**WORK ITEM A:**
From the post on normalizing sequencing counts, quote the passage that begins at the words "Two major differences" and stops after "more robust results.".
**WORK ITEM B:**
In the post on normalizing sequencing counts, what does the writer say it makes more sense to normalize ChIP-seq data against instead of the full library size?

**PASSAGE SHOWN:**
-=-=-=-=-

Get the basics sorted out.
I recently work on a project where the data is primarily from an enrichment-based assay. And this is the first time I work with such type of NGS data. Naturally, normalization is the first step after I get a count matrix, and naturally, I would try a library-size-based normalization, i.e. dividing the count of each feature by the total library size (and there could be more sophisticated operations like multiplying by a scalar to make the number looks larger, or accounting for gene length etc, but let’s just call this a library-size-based normalization). But as I think deeper on this general approach, I developed more doubts on it. Is it fair to do so? What if there is some global change between samples? For example in a ChIP-seq experiment, probably in an unlikely scenario, the transcription factor we are looking at binds 2 times more in one sample compared to another sample, after immunoprecipatation, we would get a lot more fragments in that super active sample, how do we justify the idea of libray-size based normaliztion, and how do we check for such a “global” activation? Remember, in reality, as a computational scientist, we only see the numbers in the count matrix, or bam reads, and we don’t have (or shouldn’t have (think double-blined clinical trials)) the knowledge about the ground truth.
It is always easier to learn from something simpler, and generalize the learning to a more complicated experiment design. In a typcial RNA-seq experiments, we are comparing gene expression beteen sample groups, for example, tumor vs normal, treatment vs control. The differences we observe in library sizes could be resulted from differences in the following1:
Let’s tackle them one by one:
Basically all these biases could potentially change the library size, and usually the experiment is affected by multiple factors. Library-size-based normalization makes us comparing groups in a per unit library size (usually per million) basis, addressing all these biases. Anything that is not random here (except for comparison groups), can be accounted for by batch correction.
Long story short, why is it okay to compare in unit library size? Because the factors that result in library size differences are not of our interest.
Let’s take a look at a general ChIP-seq experiment workflow:
In the immunoprecipitation (IP) step, DNA that were bound by the target protein (e.g. transcription factor) are grabbed (others are washed out) and subjected to sequencing. Imaging we are comparing group A and B, and we start off with the same amount of cells, we cross link, shear DNA strands, we precipitate and unlink DNA from protein, we reach the sequencing step, we would most likely end up with different amounts of DNA material, when libraries are constructed, similar amount of DNA would be loaded to the sequencer such that we lose the informatoin that how much binding happend in total. We can not say enrichment of binding in this site is more in A than B, but we can say enrichment of binding in this site is more in A comparing to A’s other binding sites than in B comparing to B’s other binding sites.
Because of the addtional IP step in ChIP-seq, there are some other sources biases.
Two major differences from RNA-seq data:
Knowing the two details of the data, it makes more sense to normalize against the total reads in peaks than the full library size to also account for the ChIP efficiency bias. As I have already said, at this stage we already gave up studying the global absolute shift of signals, we are doing this in relative terms.
Please take a look at the DiffBind tutorial4 to see even more details in normalization. They compared full library size with read in peaks, and mentioned background normalization, where larger bins are formed. Coupled with TMM, it can yield more robust results.

-=-=-=-=-

**GIVEN DATA:**

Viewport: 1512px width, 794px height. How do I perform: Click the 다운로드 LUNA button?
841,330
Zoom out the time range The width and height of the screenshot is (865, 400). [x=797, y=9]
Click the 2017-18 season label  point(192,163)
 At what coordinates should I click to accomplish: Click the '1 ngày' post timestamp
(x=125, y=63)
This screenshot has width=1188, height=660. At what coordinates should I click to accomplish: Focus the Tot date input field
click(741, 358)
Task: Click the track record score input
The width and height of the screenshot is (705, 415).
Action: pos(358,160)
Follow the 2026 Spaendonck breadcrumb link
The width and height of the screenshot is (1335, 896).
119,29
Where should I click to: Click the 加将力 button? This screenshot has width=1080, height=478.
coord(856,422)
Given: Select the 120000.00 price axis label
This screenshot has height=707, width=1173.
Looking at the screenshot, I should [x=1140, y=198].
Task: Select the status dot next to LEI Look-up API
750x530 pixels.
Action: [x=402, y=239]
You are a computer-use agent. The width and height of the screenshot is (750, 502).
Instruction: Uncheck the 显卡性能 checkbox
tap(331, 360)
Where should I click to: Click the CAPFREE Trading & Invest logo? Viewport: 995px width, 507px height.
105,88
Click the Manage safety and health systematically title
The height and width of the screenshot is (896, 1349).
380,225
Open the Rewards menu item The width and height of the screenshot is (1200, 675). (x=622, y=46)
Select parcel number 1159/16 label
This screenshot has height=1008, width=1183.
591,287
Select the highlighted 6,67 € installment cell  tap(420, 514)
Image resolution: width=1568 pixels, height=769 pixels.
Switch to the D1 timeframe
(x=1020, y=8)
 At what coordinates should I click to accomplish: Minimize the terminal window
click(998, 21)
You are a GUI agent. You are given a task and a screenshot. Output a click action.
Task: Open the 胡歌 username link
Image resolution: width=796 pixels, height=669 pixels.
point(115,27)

-=-=-=-=-

**TASK ANSWER A:**
Two major differences from RNA-seq data:
Knowing the two details of the data, it makes more sense to normalize against the total reads in peaks than the full library size to also account for the ChIP efficiency bias. As I have already said, at this stage we already gave up studying the global absolute shift of signals, we are doing this in relative terms.
Please take a look at the DiffBind tutorial4 to see even more details in normalization. They compared full library size with read in peaks, and mentioned background normalization, where larger bins are formed. Coupled with TMM, it can yield more robust results.

**TASK ANSWER B:**
The total reads in peaks.